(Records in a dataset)
>>>>>

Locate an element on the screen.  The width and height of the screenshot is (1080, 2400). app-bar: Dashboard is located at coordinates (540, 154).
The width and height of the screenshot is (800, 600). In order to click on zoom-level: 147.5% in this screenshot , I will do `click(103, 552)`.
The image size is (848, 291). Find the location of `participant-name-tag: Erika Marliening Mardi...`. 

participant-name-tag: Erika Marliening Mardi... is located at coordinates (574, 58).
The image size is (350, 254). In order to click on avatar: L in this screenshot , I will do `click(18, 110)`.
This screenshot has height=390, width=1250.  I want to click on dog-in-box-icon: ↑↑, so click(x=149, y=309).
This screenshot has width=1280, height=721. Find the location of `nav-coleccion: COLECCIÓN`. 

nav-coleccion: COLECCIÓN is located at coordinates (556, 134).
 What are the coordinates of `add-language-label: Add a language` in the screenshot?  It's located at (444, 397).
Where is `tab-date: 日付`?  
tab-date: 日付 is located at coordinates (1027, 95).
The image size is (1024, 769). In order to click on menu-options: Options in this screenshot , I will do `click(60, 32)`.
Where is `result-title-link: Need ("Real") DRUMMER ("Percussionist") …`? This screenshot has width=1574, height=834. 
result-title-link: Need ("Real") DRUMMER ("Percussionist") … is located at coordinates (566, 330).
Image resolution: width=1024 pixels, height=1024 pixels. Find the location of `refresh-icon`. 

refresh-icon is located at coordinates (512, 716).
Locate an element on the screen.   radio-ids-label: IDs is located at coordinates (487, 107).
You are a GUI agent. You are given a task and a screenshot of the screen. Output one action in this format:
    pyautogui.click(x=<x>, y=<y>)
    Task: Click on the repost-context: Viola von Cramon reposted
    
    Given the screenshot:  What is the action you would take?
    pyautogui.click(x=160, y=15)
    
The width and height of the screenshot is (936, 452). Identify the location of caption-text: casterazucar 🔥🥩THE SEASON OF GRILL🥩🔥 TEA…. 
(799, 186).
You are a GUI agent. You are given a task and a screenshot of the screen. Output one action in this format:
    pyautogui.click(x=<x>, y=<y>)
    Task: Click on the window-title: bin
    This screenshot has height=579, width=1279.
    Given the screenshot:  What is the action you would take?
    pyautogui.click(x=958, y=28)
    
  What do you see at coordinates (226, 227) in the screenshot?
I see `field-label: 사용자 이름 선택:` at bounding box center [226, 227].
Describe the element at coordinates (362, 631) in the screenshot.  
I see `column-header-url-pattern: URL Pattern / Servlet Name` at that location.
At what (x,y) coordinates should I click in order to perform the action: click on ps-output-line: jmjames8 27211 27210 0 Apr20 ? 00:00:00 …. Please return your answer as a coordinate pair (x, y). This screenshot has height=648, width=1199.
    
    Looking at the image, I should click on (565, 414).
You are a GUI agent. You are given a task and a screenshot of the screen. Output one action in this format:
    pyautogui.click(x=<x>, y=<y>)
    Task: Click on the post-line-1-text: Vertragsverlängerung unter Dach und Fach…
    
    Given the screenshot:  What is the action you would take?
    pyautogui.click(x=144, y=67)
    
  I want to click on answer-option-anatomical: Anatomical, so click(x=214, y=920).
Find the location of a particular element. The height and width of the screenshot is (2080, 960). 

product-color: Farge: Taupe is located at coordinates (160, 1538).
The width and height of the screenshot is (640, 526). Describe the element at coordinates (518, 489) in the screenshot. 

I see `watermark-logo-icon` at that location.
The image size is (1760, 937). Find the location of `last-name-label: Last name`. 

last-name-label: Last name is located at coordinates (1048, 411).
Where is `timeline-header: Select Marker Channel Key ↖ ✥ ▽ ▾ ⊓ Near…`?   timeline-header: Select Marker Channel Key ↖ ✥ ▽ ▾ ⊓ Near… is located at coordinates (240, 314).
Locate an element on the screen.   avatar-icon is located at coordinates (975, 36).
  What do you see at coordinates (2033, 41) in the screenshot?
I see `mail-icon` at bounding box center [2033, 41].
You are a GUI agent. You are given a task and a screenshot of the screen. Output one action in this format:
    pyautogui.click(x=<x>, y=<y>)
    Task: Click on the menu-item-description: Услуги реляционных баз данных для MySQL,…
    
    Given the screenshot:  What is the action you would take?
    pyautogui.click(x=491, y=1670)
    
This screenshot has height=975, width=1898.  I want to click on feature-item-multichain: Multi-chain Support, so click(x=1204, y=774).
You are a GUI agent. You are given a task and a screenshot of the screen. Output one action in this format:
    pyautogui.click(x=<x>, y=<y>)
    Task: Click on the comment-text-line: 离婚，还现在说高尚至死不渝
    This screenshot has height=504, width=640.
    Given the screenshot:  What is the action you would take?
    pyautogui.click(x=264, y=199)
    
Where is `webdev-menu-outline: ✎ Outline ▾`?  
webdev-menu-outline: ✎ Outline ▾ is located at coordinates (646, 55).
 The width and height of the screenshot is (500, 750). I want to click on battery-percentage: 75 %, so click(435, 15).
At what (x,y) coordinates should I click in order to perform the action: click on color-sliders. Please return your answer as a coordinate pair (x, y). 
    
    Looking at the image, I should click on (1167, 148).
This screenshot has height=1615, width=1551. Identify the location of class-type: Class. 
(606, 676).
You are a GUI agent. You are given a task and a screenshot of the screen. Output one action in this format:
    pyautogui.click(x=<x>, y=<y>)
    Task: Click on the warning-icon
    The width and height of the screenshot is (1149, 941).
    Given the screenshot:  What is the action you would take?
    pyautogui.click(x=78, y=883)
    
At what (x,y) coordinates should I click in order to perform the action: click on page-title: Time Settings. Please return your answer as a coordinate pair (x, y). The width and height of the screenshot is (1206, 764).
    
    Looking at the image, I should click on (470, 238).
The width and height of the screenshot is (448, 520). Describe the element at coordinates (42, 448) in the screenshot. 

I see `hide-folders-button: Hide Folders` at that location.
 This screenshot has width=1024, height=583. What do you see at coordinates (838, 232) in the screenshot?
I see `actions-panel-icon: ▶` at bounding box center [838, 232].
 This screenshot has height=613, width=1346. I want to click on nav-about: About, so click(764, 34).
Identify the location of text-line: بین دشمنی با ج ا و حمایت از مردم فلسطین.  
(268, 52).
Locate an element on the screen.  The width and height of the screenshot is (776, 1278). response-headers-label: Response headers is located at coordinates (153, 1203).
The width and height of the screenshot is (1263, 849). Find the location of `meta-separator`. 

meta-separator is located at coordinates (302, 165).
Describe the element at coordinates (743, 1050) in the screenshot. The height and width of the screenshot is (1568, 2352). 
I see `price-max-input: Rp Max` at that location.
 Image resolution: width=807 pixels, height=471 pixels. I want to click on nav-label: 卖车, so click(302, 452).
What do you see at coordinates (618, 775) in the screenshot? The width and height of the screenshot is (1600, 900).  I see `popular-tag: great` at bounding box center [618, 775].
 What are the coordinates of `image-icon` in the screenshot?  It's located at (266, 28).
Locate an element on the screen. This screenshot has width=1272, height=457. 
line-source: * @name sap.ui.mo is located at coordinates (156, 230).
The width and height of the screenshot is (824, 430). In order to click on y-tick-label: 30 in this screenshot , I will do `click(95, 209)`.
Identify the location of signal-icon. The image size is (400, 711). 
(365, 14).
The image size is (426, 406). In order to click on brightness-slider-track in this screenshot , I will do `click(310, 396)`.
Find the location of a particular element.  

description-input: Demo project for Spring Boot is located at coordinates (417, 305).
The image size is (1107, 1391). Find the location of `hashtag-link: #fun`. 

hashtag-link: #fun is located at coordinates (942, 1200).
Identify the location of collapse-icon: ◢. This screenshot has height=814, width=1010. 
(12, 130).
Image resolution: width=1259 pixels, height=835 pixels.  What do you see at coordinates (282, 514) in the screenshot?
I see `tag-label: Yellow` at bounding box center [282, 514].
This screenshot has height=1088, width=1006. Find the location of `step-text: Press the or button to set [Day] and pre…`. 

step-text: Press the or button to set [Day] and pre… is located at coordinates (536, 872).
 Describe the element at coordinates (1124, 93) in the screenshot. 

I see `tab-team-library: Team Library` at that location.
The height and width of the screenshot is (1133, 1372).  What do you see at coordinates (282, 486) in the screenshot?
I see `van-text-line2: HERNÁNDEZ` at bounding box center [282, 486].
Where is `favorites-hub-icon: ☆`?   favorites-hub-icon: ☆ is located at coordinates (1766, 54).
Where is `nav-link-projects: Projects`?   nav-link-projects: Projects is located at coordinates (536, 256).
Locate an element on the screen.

<<<<<

WHAT YOU NEED TO DO:
Reproduce the data verbatim, from its first line through the line containing "at (444, 397).", with that line included.

SOLVED PROBLEM:
Locate an element on the screen.  The width and height of the screenshot is (1080, 2400). app-bar: Dashboard is located at coordinates (540, 154).
The width and height of the screenshot is (800, 600). In order to click on zoom-level: 147.5% in this screenshot , I will do `click(103, 552)`.
The image size is (848, 291). Find the location of `participant-name-tag: Erika Marliening Mardi...`. 

participant-name-tag: Erika Marliening Mardi... is located at coordinates (574, 58).
The image size is (350, 254). In order to click on avatar: L in this screenshot , I will do `click(18, 110)`.
This screenshot has height=390, width=1250.  I want to click on dog-in-box-icon: ↑↑, so click(x=149, y=309).
This screenshot has width=1280, height=721. Find the location of `nav-coleccion: COLECCIÓN`. 

nav-coleccion: COLECCIÓN is located at coordinates (556, 134).
 What are the coordinates of `add-language-label: Add a language` in the screenshot?  It's located at (444, 397).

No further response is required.